Tips: Labelling elements and appropriate granularity
You need to be as specific as possible whilst also being concise. Your finished map will contain many elements and you will want to read the element labels whilst viewing the shape of the map (or at least a portion of it). You can increase the font size from the default and make it bold, but you still need to keep the element label short and snappy.
Having said that, it will help you, both in the process of mapping and later using your map, if you can specify what is happening and by and /or to whom.
Here are some examples of good labels for a fictional permaculture organisation called GoodEarth Centre:
- GoodEarth Centre produces local organic seeds.
- GoodEarth Centre trains Key Farmers to produce seed.
- GoodEarth Centre distributes their seed varieties to Key Farmers.
- Key Farmers produce local organic seed.
- Key Farmers sell their seed to local famers.
Activity: How would you improve the following element labels?
- Produce compost.
- ABC Project trains farmers.
- The group adopts the practices that they were taught on the training course held by the project at the community centre in May 2021.
- Who produces compost?
- What were the farmers trained in?
- Some info missing and some irrelevant info detail provided (for Change Pathways) . Too long for a label. You could put some of this detail in the profile sidebar.
WARNING! When relabelling an element in Kumu, make sure that you do not have any other elements selected and are not in Focus mode. Otherwise you will accidentally relabel all of the selected elements at once to the same name!
Granularity of elements
To make your Change Pathways Map useful, you need to include enough detail, but not too much. We don’t want leaps between elements, nor do we want minute detail. We are looking for the next logical step.
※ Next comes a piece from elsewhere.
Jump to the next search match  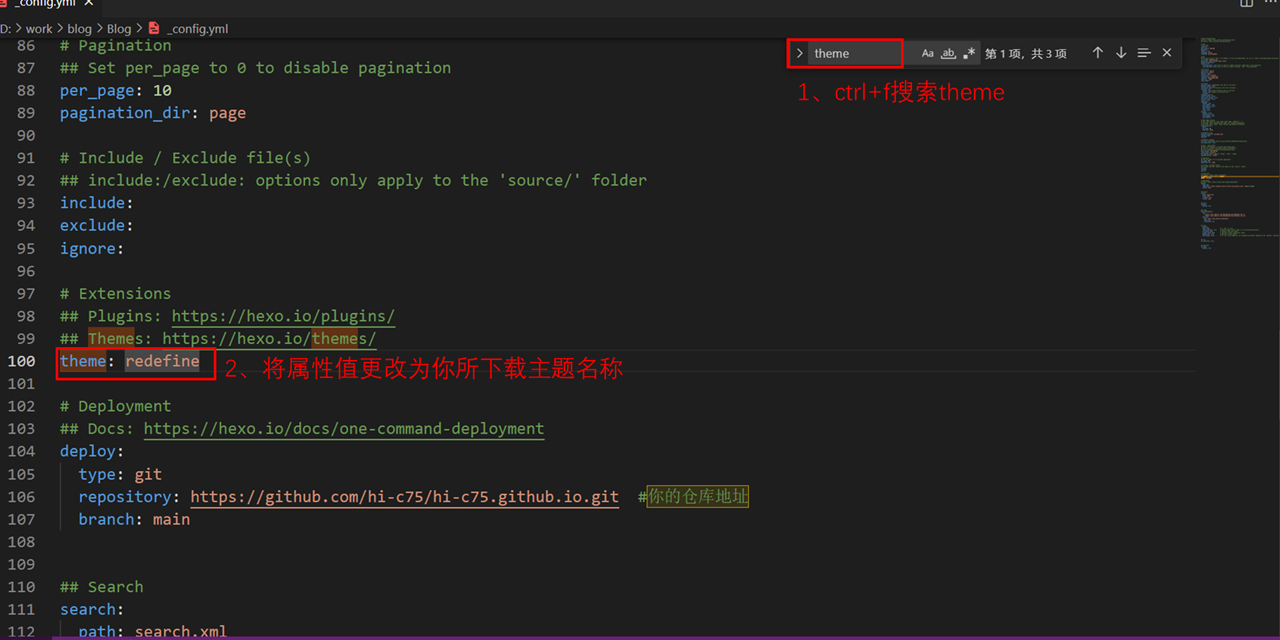coord(1120,53)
You want the elements to step through the project so as to explain what happens without missing out stages or consequences (e.g. Project runs training, –>People’s livelihoods are improved, seems to miss out some stages) . On the other hand, you do not want to describe every single thing that is done by everyone (e.g. Farmer picks up a hoe –> Farmer digs a hole –> Farmer plants a plant, is probably too detailed for most projects). Finding the right balance for your project is often a case of trial and error. Start mapping and keep questioning yourself as you go along.
Looking at pairs of elements (one following the other) and asking yourself the following question can be helpful:
Does anything else need to happen in between these two steps?
If the answer is yes, try mapping it.
You are trying to reach a point where your map explains your project enough so that someone outside can understand what happens (and why), and ultimately so that you can decide which parts of the project you want or need to measure to assess the project’s impact.
Try looking at the maps produced by other projects. It varies by project, but to give an indication, the number of elements in a chain from activity to impact for the real project maps presented in this course ranges from 6 steps to 18 steps, with most threads containing 9-13 steps (elements) from activity to impact.